Okay so here is the latest. Even though mom tried to demand that no one go to the open house, My husband and I did go. Mom said, " I am not nerveous and have good medicine. I do not need to go", and I said we were, and I hoped that was okay with her. She asked Why, and I said because that is what we do, we go and learn whenever we can, so that maybe, we can learn something that will help, one day, in the future. And also, because the clinic thinks it is important, and since the clinic is important for your future, and ours, we need to support them as well, by showing we agree, it is important.

She never said anything about it again, except to ask, if we had arranged the transportantion for them. And of course, she had our daughter call us, at the open house, at 7:00 to find out when we would be with them. At that point, we were already on our way.

When the clinic happened, we were all there, but some of us, missed some of the meetings, with different doctors. It seemed that everytime, a doctor would come to get her, some of us were missing, and I was always left to watch the purses. Thank goodness, some actually met with her in the waiting area, so I got to hear some, and ask some questions. I will fix that problem before we go again.

Mom has lost some breathing capacity, but no one seemed real concerned. Other than that, they all seemed to feel she was holding her own, acknowleding the speech lost.

We really felt it was a positive visit as far as that went.

We asked my siblings for a meeting to try to discuss, what we can offer as help, and see if anyone had any future plans, or thoughts. Their position, is, when mom wants something, she will ask, and then we will see about getting it. And that thought even extends to information.

So we here, 600 miles away, will continue to seek, learn, and study, and at least make sure, that Mom has information we find, to make her decisions.

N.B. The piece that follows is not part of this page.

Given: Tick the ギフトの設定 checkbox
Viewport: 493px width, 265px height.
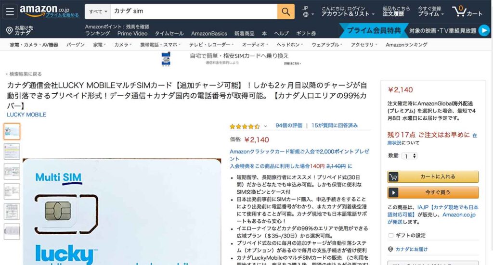Looking at the screenshot, I should 391,235.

That is the general summary, and we continue to move forward. There was actually a MDA/ALS support meeting in Houston Staurday, so we went. facilitating it was our social worker, and MDA rep. It was very good, for them to hear from us, and us to hear from some others. And Then Tomorrow, we attend our first MDA support meeting here. We have been with the ALS, group here, but this will be the first MDA/ALS crossover up here, it seems.

Thanks and keep talking!
 
Hi Bellard, I also have a speech problem and I use a litewriter, it will fit in a med. to lg.
handbag. It's hard when you can't jump right in on a conversation. I'm trying to use it alot where I can feel like a part of the conversation. But I do understand your moms feeling. My first support group meeting I had to leave the room and cry. They were people there worse off than me. But it did help my husband and I to understand certain things better. My husband tries to go every month, I quit going, because I was battling depression and now I am taking something to help with that. I did the als walk Sept. 06
in Atlanta and that was a emotional day, but it was fullfilling also. My team has already started raising money for this year. I also did an article in the NALC Bulletin that will come out in June. I find that by reaching out to help bring awareness to this awful disease, helps me. Wishing you the best with your mom and family. Rhonda
 
Hi Bellard,
we are in the process of deciding what the best method of communication with my Mum is. At the moment, we are doing a pretty good job of guessing what it is she is trying to say. Sometimes, it is frustrating.. other times.. it's quite funny. The advice given to us while we wait for some sort of communication device was from her speech therapist. My mum takes two to three breaths (whatever she can get into her) and then says only one or two words very slowly and then takes another two breaths and says another word or so, again slowly.. it involves a great deal of patience.. but, I was shocked by the clarity of her words compared to the groans and slurs we had previously heard.
Good Luck.
 
Paula Jane THANKS

THe perfect tip! Breathe and speak the word...simply put and very practical!